Fight continues for integration of students with disabilities into new Wilson School site.

Anyone who thought the discussion of diversity at the Wilson School site would end with the building’s approval at the January School Board meeting was wrong. One month later, at the Feb. 15 School Board meeting, Arlington’s community of parents of children with disabilities showed up in full force to confront the School Board on issues of diversity they say are plaguing the new Wilson School design.

At the center of discussion was a door in the Wilson School designs. While all of the entrances are handicap accessible, this door to the side was noted specifically as the entrances for students with disabilities. But the discussions about the school also raised other concerns, like the fact that the students at the Stratford Program will be located entirely on the ground and first floors, meaning that students with disabilities in the Stratford Program will have minimal opportunities to interact during the school day with other students.

Leading the public comment, 14 parents spoke up to call for a more inclusive design at Wilson and across Arlington schools. Anne Kelly took to the stand with her son, Russell Kelly, who lives with disabilities. Russell Kelly graduated from Wakefield in 2006, and Anne Kelly shared that, because her son had been enrolled into a classroom, he had a positive high school experience. “He was learning and was welcomed by his peers,” said Anne Kelly. “Teachers reported that his presence was having a positive effect on other students. Student’s respect towards each other increased, and the school counselor even asked if other students [with disabilities] could be included in classrooms .… It’s beneficial for our students who have special things to be with other students.”

But parents said that this experience is not universal for children in Arlington schools, nor is equality for students with disabilities uniformly spread across the schools.

“My son has Down syndrome and attends Nottingham,” said Heather Eilers-Bowser. “As a prospective student at Stratford, I want to ensure my son is not relegated to a seperate entrance or any other kind of disparate treatment.”

Eilers-Bowser noted that 15 percent of the APS student body, or roughly 4,000 students, have a disability.

“Over 500 student spend all or almost all day in completely separate classrooms,” Bowser said. “We have a long way to go.”

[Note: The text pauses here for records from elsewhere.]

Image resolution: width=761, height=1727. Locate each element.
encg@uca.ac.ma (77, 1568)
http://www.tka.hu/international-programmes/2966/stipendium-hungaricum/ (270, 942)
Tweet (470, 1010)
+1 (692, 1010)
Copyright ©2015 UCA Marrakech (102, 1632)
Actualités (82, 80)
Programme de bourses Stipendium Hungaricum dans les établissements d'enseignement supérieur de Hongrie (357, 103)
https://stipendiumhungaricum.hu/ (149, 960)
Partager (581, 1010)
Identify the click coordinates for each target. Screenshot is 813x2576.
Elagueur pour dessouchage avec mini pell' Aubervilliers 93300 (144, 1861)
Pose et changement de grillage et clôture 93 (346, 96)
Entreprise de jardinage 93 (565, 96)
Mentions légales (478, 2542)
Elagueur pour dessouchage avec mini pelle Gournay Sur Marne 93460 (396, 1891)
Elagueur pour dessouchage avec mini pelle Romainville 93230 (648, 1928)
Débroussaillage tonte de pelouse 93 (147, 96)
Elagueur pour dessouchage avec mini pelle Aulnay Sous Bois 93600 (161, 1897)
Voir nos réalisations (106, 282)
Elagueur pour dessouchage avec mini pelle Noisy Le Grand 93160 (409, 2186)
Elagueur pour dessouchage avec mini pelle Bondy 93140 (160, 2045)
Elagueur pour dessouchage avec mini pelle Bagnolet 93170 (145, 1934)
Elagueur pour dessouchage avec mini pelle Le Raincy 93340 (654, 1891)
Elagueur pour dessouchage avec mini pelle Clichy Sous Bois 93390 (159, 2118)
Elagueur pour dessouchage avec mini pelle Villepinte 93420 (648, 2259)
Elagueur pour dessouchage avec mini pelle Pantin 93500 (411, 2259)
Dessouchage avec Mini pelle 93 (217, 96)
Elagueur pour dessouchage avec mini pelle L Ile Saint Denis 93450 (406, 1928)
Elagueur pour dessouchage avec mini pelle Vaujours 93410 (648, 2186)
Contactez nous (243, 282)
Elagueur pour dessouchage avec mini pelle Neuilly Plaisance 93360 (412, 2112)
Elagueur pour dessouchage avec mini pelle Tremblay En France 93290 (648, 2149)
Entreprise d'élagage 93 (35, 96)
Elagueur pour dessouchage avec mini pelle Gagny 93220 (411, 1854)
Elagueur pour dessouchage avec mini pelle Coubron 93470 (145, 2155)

Keith Shannon, a father of a pre-k student with special needs, says the fight for greater diversity in Arlington schools is part of an ongoing nationwide effort to reform and integrate students with disabilities into the classrooms.

“Just 45 years ago, children with special needs had no federal right to attend school,” said Shannon. “It was legal, and not unusual, for children with disabilities to be excluded … please ensure that Arlington doesn’t take a step back into history with arbitrary and needless barriers for students with disabilities in the new Wilson building.”

Superintendent Patrick Murphy addressed the concerns of parents, saying discussions were continuing to occur and the public would be involved.

“There is dialogue going on behind the scenes about different aspects related not only to Stratford and Wilson, but the whole idea of inclusion,” said Murphy. “As part of that discussion … we are having conversations about the layout and design of that and considerations that can be brought to bear. Those things are being relooked at. The idea of inclusion in services is something we are continuing to look at.”